Texto de origem.
###
14/03/2017
A incrível redução de 25% em cinco anos no desperdício de comida na Dinamarca se deve, em parte, à iniciativa de uma ativista. A designer gráfica russa Selina Juul, 36, se mudou para o país na década de 1990, aos 13 anos, e lembra-se de sua primeira reação ao chegar.
"Eu vim de um país onde havia escassez de alimento", conta Juul. "Quando o comunismo entrou em colapso, houve também o colapso da infraestrutura. Não tínhamos certeza de que teríamos comida na mesa". "Então cheguei à Dinamarca e vi esta abundância de alimentos, vi os supermercados cheios de comida...", diz.
Anos depois, após trabalhar na padaria de um supermercado, Selina percebeu o quanto era desperdiçado diariamente. "Fiquei chocada de ver tanta comida sendo jogada fora", afirma.
Em 2008, então, Selina iniciou uma campanha para incentivar dinamarqueses a pararem de desperdiçar alimentos. Ela inaugurou a página no Facebook Stop Spild Af Mad (Pare de desperdiçar comida), que se tornou tão popular que em menos de duas semanas o assunto ganhou o noticiário nacional.
"Ela era uma russa esquisita que apareceu com uma ideia maluca sobre parar de desperdiçar comida", comenta Maria Noel, relações públicas da Dagrofa, empresa de varejo que controla três marcas de supermercados no país. "E ela foi muito longe desde então. Ela basicamente mudou toda a mentalidade da Dinamarca."
Após a campanha nas redes, ela foi contratada pela REMA 1000, a maior cadeia de supermercados com descontos massivos do país, para ajudar a encontrar formas de impedir o desperdício de alimentos em suas 283 lojas.
###
Registros fornecidos.
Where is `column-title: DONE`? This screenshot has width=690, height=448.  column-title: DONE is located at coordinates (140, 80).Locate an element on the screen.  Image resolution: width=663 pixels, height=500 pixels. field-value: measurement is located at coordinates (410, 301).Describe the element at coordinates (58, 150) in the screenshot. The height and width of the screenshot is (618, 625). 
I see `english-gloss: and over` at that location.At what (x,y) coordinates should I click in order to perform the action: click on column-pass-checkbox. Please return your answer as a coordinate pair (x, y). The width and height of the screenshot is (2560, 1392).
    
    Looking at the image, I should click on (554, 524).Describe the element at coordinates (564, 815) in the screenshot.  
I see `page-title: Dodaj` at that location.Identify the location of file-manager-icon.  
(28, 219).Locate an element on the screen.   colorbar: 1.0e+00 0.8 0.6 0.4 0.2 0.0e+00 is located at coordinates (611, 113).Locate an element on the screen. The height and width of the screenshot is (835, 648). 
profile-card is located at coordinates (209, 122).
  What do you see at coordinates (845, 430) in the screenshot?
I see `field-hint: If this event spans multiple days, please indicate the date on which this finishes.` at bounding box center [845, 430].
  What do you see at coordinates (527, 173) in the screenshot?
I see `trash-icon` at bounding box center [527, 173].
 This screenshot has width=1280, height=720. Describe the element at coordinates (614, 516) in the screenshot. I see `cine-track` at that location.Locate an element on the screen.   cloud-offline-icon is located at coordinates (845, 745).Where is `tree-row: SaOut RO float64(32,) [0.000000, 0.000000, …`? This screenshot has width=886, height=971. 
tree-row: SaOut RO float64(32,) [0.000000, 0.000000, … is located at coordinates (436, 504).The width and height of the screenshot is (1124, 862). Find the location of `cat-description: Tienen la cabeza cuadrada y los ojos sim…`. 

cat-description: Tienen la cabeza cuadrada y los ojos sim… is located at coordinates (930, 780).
###
Trabalho pedido. No texto sobre o desperdício de comida na Dinamarca, transcreva cada trecho entre aspas atribuído a Selina Juul.

Resposta ao exercício.
1. "Eu vim de um país onde havia escassez de alimento"
2. "Quando o comunismo entrou em colapso, houve também o colapso da infraestrutura. Não tínhamos certeza de que teríamos comida na mesa"
3. "Então cheguei à Dinamarca e vi esta abundância de alimentos, vi os supermercados cheios de comida..."
4. "Fiquei chocada de ver tanta comida sendo jogada fora"